The Australian Securities and Investments Commission’s (ASIC’s) inspection of audits for 2015/16 found auditors did not obtain reasonable assurance the firms’ financial report was free of material misstatement in a quarter of the key audit areas.
The ‘Audit inspection program report for 2015-16’ found that in 25 per cent of the 390 key audit areas reviewed by the corporate regulator on a risk basis across 93 files in the 18 months to 31 December 2016, auditors were not assured the financial report was without misstatement, up from 19 per across 463 key audit areas in the 18 months to 30 June 2015.
“ASIC findings do not necessarily mean that the financial reports audited were materially misstated,” ASIC said.
“Rather, in ASIC’s view, the auditor did not have a sufficient basis to support their opinion on the financial report. We did not report on areas where auditors perform beyond the relevant standards and so, to that extent, the report does not represent, balanced scorecard.”
The report said audit firms should pay particular attention to:
- The audit of asset values, particularly impairment of non-financial assets, including challenging the reasonableness of any forecasts, key assumptions, and the basis of valuation;
- The audit of revenue, including accounting policy choices, substantive analytical procedures, and tests of detail; and
- Maintenance of a strong culture of audit quality, including firm leadership, setting expectations, coaching, strong review processes, and effective accountability procedures.
Most of the findings related to accounting estimates such as impairment assets, and accounting policy choices such as revenue recognition.
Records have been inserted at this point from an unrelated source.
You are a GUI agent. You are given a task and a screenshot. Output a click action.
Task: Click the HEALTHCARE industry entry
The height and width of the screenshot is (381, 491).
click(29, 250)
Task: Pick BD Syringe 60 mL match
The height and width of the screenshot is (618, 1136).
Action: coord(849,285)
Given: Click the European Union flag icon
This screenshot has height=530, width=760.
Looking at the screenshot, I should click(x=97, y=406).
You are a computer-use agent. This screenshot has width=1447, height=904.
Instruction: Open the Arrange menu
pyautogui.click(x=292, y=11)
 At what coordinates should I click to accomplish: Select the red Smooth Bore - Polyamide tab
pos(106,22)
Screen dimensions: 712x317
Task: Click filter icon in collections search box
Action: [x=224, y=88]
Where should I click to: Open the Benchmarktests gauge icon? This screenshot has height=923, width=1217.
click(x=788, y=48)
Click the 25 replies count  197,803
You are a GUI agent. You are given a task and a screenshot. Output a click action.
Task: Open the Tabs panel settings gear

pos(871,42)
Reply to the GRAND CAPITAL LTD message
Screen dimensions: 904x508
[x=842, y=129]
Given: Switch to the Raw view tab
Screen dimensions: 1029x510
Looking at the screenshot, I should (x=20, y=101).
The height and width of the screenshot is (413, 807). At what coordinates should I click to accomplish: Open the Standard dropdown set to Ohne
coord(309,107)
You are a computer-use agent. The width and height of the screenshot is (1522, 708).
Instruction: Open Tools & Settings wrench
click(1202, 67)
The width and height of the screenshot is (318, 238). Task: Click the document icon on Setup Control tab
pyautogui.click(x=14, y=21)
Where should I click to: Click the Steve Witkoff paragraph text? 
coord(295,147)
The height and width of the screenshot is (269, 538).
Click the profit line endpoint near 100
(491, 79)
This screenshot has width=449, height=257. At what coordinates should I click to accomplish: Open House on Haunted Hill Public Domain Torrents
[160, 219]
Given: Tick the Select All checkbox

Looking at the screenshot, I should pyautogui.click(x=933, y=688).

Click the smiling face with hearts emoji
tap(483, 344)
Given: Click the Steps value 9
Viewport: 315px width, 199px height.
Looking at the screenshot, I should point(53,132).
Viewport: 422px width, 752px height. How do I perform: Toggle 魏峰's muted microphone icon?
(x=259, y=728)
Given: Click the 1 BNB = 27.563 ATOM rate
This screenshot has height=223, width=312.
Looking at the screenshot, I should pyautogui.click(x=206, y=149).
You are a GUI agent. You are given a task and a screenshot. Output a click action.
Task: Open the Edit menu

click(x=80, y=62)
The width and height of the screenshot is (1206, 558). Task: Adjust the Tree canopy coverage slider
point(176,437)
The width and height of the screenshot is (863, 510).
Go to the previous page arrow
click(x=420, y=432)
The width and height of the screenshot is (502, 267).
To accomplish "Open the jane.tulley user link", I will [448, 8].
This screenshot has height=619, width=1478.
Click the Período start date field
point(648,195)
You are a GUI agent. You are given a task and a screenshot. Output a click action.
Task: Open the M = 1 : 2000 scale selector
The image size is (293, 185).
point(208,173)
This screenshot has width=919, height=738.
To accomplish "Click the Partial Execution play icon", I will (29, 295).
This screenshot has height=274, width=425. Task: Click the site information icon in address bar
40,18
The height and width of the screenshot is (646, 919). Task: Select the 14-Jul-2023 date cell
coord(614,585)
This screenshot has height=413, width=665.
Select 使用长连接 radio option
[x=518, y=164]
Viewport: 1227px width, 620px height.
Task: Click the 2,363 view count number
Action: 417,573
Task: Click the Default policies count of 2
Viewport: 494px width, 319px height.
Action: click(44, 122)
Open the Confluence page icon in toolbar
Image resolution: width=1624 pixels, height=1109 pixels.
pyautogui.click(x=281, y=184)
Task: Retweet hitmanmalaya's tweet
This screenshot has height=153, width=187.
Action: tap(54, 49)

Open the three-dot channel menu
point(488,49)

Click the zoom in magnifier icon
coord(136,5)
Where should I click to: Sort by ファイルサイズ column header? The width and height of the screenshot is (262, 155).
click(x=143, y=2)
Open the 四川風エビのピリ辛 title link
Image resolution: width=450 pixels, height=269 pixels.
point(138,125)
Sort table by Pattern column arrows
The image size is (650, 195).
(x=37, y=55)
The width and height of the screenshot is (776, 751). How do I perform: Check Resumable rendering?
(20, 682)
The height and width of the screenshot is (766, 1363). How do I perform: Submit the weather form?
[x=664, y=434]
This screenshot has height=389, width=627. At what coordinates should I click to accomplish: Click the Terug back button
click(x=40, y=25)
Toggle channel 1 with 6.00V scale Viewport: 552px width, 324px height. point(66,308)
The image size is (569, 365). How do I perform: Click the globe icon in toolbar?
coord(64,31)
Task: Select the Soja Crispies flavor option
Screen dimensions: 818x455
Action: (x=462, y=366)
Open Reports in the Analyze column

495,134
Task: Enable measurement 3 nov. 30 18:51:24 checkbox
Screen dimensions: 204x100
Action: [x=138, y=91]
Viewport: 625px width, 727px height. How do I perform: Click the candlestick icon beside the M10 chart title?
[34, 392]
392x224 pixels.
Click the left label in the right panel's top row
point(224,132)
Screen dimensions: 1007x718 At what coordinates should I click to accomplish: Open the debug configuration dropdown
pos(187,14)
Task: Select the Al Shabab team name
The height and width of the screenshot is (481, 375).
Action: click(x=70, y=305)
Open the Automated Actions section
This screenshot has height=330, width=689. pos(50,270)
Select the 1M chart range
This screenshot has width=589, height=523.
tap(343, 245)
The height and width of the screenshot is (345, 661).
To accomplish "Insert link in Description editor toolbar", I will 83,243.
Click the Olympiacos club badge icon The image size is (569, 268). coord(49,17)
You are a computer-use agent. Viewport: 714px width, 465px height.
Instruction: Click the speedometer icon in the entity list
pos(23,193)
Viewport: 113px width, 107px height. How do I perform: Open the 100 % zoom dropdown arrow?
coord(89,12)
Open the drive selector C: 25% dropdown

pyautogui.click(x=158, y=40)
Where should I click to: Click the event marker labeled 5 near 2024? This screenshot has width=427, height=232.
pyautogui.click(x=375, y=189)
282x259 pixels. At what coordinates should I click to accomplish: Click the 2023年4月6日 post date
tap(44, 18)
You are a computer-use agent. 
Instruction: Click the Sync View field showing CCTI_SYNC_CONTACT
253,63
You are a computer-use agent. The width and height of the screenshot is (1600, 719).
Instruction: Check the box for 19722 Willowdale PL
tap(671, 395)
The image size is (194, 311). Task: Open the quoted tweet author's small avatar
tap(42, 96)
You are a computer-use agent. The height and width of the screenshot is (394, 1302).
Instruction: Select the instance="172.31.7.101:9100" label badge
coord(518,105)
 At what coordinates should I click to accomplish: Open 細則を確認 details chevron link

Revenue and renewables was a key audit area chosen for the review, with 90 firms chosen, with most of the findings concerning the audit of asset values and revenue and receivables (30 cases or 34 per cent, up from 15 cases or 16 per cent in June 2015).
ASIC Commissioner, John Price, said: “Given the efforts by firms to improve audit quality and the consistency of execution of audits, this is a disappointing result”.
“The findings suggest that further work and, in some cases, new or revised strategies are needed to improve quality.”